Then it hit me. If I had known this, I would have had Chris drive me at breakneck speeds out to Missouri before he was born. I would have delivered Noah in the car on the way there if I had to. I would do anything for him, especially if it would have meant that I was busy caring for my beautiful, sweet baby boy right now rather than sit here writing this sad note. The facts were that we did the best we could for him, and these were the circumstances dealt to us. It isn’t fair and if we had known better we would have done things differently, but we didn’t know. It was what it was, and there is nothing we can do to change it.

I am riddled with grief and a half-functioning brain right now, so it is hard to imagine going to the battles with legislators to change it. I do know, however, that I was given this information for a reason, and as we speak, some poor family out there in Colorado is excitedly preparing for their baby to come not knowing that it is going to die because they can’t get test results turned around in time in this state.

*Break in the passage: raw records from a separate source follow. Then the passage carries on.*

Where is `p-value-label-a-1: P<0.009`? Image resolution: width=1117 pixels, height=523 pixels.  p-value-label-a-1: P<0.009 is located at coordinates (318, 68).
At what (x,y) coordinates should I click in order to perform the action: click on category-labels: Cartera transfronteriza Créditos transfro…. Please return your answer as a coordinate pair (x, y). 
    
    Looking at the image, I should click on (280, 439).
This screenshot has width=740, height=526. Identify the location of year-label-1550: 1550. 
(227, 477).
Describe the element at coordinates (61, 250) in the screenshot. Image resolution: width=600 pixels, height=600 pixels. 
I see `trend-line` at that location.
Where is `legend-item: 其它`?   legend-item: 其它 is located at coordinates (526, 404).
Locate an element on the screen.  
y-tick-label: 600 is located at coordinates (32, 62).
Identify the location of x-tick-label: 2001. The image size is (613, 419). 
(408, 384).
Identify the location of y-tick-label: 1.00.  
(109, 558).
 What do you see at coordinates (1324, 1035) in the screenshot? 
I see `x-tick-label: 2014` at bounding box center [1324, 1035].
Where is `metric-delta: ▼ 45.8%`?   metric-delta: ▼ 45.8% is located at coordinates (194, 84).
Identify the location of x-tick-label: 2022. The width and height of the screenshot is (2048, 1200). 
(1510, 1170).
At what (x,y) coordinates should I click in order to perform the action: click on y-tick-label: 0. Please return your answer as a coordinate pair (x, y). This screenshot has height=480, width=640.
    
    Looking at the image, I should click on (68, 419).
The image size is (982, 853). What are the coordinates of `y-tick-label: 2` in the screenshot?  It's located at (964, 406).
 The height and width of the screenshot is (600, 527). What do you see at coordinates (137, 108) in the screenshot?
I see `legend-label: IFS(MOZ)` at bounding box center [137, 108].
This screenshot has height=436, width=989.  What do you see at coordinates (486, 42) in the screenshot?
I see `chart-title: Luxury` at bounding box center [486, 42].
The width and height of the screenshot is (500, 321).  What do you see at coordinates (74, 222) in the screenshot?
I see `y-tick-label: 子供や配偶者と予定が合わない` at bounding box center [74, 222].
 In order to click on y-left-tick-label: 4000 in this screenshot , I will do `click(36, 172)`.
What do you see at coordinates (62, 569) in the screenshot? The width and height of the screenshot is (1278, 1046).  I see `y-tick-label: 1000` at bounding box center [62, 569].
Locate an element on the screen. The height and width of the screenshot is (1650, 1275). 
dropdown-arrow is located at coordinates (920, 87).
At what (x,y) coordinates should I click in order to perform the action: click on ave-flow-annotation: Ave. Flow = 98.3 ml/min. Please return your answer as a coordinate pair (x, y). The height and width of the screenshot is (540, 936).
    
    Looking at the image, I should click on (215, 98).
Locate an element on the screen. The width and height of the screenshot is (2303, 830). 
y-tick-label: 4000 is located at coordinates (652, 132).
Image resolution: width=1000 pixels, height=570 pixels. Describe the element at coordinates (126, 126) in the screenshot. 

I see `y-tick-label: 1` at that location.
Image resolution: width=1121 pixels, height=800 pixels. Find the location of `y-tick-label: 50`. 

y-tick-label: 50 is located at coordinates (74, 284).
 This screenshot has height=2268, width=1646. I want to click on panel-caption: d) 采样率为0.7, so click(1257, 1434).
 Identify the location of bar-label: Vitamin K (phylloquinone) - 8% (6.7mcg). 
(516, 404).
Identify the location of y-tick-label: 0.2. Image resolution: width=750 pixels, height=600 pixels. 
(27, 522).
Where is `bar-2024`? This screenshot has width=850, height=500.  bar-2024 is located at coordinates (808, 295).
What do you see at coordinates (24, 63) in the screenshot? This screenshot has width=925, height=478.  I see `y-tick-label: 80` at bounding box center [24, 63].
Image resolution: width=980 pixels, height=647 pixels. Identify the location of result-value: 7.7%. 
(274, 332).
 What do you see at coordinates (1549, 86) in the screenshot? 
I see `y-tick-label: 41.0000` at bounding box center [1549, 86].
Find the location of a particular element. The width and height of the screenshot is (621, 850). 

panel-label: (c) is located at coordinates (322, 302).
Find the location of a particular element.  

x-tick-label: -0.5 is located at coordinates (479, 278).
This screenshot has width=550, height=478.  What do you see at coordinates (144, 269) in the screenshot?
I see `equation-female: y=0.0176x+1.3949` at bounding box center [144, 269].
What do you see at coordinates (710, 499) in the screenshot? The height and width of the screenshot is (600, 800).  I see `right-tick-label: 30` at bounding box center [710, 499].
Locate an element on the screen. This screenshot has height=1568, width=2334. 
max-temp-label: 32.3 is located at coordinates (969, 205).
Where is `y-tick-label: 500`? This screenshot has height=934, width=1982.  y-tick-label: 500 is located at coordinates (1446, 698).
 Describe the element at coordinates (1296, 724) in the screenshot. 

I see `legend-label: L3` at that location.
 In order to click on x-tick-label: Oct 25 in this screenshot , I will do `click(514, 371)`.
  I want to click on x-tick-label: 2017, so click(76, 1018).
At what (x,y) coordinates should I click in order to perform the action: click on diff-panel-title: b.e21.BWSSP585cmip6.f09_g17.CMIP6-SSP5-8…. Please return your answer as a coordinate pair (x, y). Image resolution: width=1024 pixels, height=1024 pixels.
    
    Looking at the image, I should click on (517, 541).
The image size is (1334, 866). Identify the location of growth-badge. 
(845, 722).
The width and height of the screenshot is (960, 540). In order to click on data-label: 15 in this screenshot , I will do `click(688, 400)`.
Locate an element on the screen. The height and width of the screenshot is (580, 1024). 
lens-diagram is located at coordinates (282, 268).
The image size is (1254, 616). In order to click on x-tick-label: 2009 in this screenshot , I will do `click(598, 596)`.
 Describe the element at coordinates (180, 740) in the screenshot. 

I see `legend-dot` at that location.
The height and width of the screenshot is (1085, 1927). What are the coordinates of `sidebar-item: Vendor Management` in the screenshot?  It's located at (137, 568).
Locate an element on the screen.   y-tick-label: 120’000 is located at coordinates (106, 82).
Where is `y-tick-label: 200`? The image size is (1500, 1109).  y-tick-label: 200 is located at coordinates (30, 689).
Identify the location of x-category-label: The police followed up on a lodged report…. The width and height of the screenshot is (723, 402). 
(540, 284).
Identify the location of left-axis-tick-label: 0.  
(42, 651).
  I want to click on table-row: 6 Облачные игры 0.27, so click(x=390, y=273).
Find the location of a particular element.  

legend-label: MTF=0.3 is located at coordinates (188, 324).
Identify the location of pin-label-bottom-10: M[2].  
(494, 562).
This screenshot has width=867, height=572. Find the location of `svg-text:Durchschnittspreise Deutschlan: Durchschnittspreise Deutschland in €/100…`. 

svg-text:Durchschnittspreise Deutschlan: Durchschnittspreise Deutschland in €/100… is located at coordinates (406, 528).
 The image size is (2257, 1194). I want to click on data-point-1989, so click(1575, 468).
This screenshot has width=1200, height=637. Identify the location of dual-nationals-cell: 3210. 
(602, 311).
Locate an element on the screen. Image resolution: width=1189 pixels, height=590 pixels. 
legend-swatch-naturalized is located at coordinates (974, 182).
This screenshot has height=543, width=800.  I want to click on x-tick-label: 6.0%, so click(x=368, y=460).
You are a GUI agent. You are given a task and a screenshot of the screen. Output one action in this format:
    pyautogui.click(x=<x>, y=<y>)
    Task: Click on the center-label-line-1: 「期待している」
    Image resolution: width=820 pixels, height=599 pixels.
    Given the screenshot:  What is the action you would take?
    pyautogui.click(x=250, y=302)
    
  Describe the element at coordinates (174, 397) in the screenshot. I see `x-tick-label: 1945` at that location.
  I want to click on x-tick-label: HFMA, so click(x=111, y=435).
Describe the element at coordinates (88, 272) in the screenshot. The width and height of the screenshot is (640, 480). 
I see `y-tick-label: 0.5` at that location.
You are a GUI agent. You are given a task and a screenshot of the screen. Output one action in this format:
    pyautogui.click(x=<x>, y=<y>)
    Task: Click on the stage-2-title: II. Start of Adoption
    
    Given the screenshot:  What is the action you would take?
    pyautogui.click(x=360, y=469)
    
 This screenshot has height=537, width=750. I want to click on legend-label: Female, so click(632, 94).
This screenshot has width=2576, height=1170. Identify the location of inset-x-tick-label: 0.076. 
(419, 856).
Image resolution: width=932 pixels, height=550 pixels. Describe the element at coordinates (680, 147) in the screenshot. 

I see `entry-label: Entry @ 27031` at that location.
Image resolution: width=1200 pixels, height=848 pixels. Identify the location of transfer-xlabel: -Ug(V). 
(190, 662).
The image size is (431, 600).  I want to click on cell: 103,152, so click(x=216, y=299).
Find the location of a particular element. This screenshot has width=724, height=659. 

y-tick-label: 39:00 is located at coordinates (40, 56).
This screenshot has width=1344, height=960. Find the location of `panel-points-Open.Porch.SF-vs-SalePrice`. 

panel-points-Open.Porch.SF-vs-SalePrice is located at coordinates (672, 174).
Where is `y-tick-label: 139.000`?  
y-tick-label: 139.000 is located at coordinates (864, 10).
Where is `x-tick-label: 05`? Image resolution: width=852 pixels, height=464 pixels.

This is unacceptable. Ugh… Is this my lot in life? Who am I to do this? How am I equipped? Do I have the stomach for it? Not today, but maybe tomorrow.

2 Comments:

Anonymous Anonymous said...

Sarah--
I cannot begin to know what you are going through. You are always on my mind and in my heart. If you ever need anything, please contact me. I will be here.

Love,
Laura Bagot

7:23 PM  
Anonymous Leslie Cook said...

I think you are equipped. I think it takes people like you; intelligent, loving, caring, someone on a mission, to change things in this world. Like you said, maybe not right now, but I know you will!